The pub has now been reopened by Steve and Elaine Mancini after being closed for most of the last three years.

Joan Rogers lived at the pub from 1949 to 1955 and it was called the Hare and Hounds then but she thinks it was originally called the Pig and Whistle - way back before we moved in'.

Jacqueline Waller from Wildhern, said: "Local lore has it that when Sonner Bonner ran the pub he had a pig and he used to whistle at it."

Legendary landlord Sonner Bonner is also mentioned by John Porter.

"For many years the public house bore a pictorial sign of a pig playing an old tin whistle and as a kid I often wondered why a hare and hound were not portrayed," he said.

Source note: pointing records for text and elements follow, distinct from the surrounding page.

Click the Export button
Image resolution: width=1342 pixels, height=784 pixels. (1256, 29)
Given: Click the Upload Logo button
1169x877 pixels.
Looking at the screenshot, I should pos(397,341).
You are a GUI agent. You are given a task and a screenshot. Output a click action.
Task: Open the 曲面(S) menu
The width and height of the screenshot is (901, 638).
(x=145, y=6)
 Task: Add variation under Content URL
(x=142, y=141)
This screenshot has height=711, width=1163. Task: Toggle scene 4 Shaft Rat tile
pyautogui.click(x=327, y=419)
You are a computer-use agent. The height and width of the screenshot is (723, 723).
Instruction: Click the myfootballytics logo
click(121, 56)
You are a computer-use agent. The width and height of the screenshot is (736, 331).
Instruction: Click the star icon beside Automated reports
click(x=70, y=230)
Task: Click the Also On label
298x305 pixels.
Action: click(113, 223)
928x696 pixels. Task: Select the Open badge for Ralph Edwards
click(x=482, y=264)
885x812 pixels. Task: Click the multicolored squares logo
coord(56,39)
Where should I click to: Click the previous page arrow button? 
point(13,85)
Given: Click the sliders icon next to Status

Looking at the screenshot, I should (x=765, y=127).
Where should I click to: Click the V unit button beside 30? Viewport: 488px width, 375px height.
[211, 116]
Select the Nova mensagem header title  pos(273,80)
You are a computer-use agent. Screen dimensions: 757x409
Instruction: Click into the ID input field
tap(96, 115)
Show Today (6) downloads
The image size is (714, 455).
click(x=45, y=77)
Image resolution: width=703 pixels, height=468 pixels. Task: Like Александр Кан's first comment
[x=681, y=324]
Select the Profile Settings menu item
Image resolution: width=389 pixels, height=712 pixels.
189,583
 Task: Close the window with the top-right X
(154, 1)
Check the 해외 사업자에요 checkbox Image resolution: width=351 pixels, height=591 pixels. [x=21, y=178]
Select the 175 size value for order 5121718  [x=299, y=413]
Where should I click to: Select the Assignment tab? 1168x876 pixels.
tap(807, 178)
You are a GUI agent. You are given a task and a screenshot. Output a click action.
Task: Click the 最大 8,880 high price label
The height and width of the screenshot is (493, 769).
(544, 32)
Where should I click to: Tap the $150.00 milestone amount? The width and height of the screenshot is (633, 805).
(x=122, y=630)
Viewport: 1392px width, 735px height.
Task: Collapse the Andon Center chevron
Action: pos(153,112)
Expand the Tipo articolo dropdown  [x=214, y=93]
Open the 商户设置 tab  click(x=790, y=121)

He offers two explanations.

One could be a connection with French prisoners of war from Napoleonic times - piggin and wassail being drinking vessels.

"However I prefer the version told to me when I was a youngster, by the landlord Sonner Bonner.

"In the first half of the last century they did have piggins' that were used as drinking vessels and the wassail was a kind of whistle which was built into the handle of the pint mug or tankard.

"When the vessel was empty and the landlord was not immediately on hand the thirsty regular would blow into the handle of the piggin and whistle him up for a refill."

The pig and whistle is a traditional pub name however and not unique to Charlton Down.

In the nineteenth century the pub name was explained as pig - derived from piggen, a receptacle for liquids to drink while the whistle was from the word wassail.

The word wassail goes back to Saxon times as waes hael (be hale) which would be shouted out by the lord of the manor and and the crowd would reply drink hael.